Records from a dataset
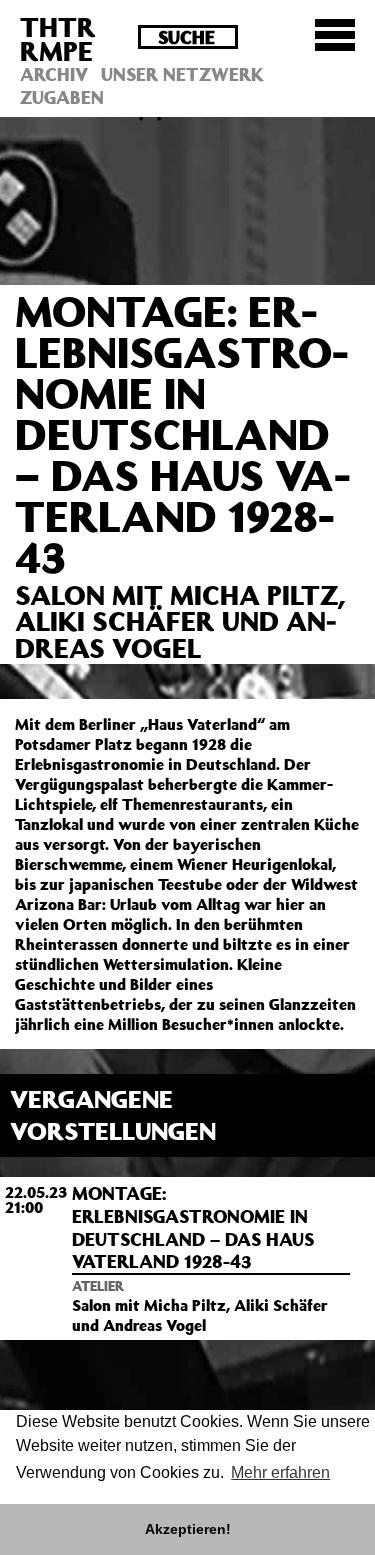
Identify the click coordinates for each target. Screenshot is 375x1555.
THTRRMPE (58, 38)
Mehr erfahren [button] (280, 1472)
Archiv (54, 74)
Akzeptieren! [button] (188, 1529)
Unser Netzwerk (182, 74)
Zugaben (62, 97)
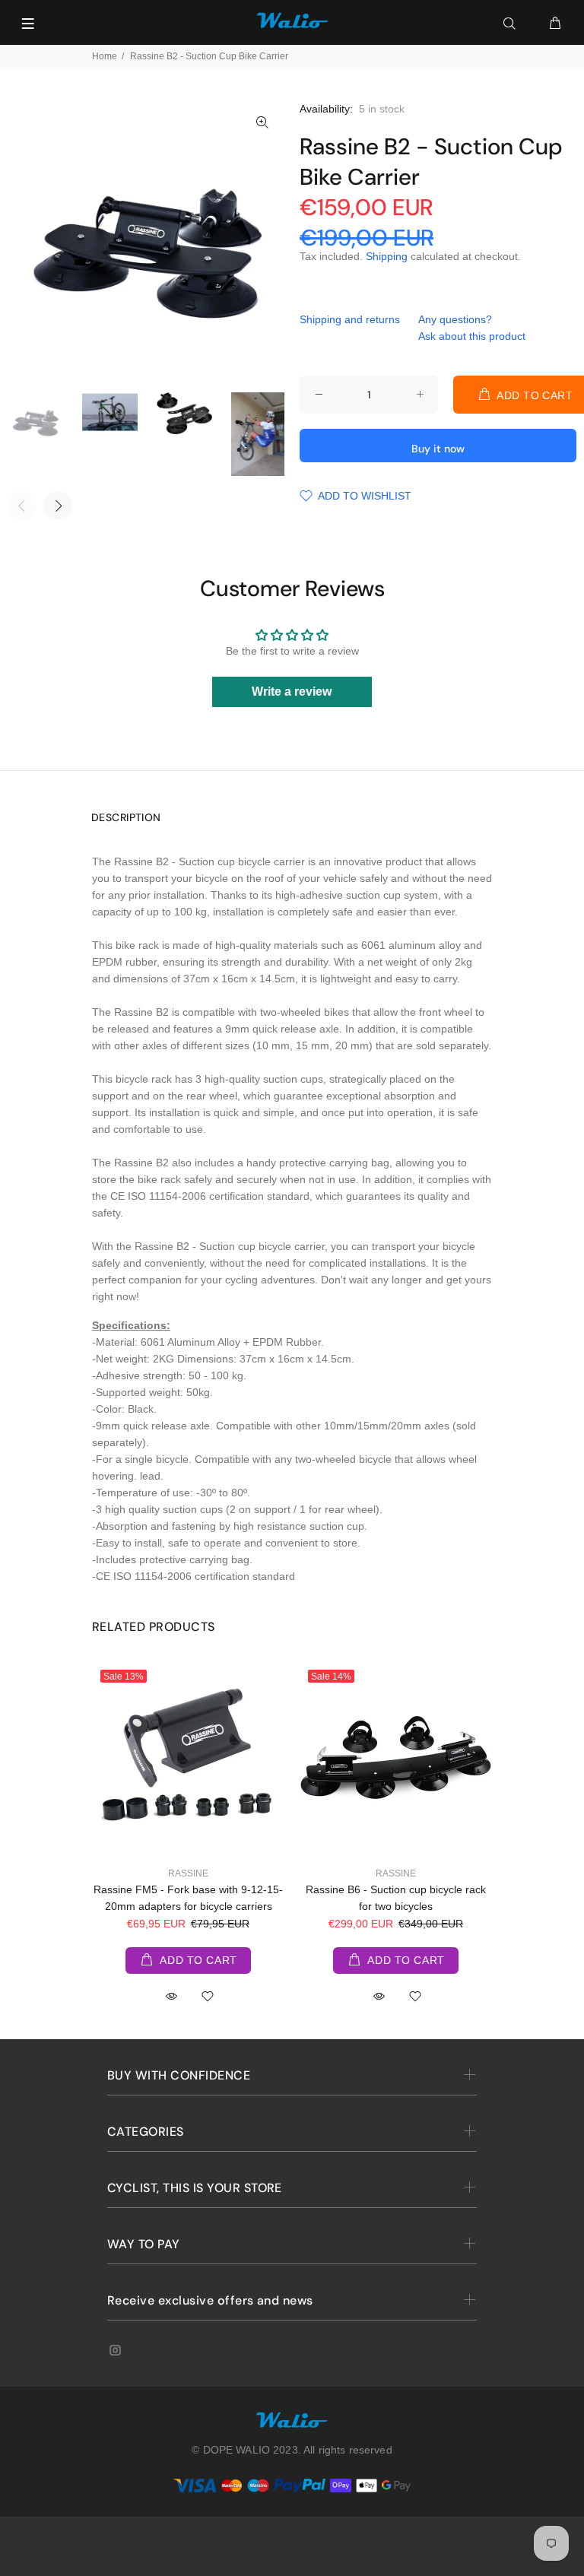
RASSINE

» **What this task involves**:
Could you reproduce the data above exactly, without its pictures?

» **Answer area**:
Identify the click coordinates for each target. Screenshot is 375x1555.
THTRRMPE (58, 38)
Mehr erfahren [button] (280, 1472)
Archiv (54, 74)
Akzeptieren! [button] (188, 1529)
Unser Netzwerk (182, 74)
Zugaben (62, 97)
RASSINE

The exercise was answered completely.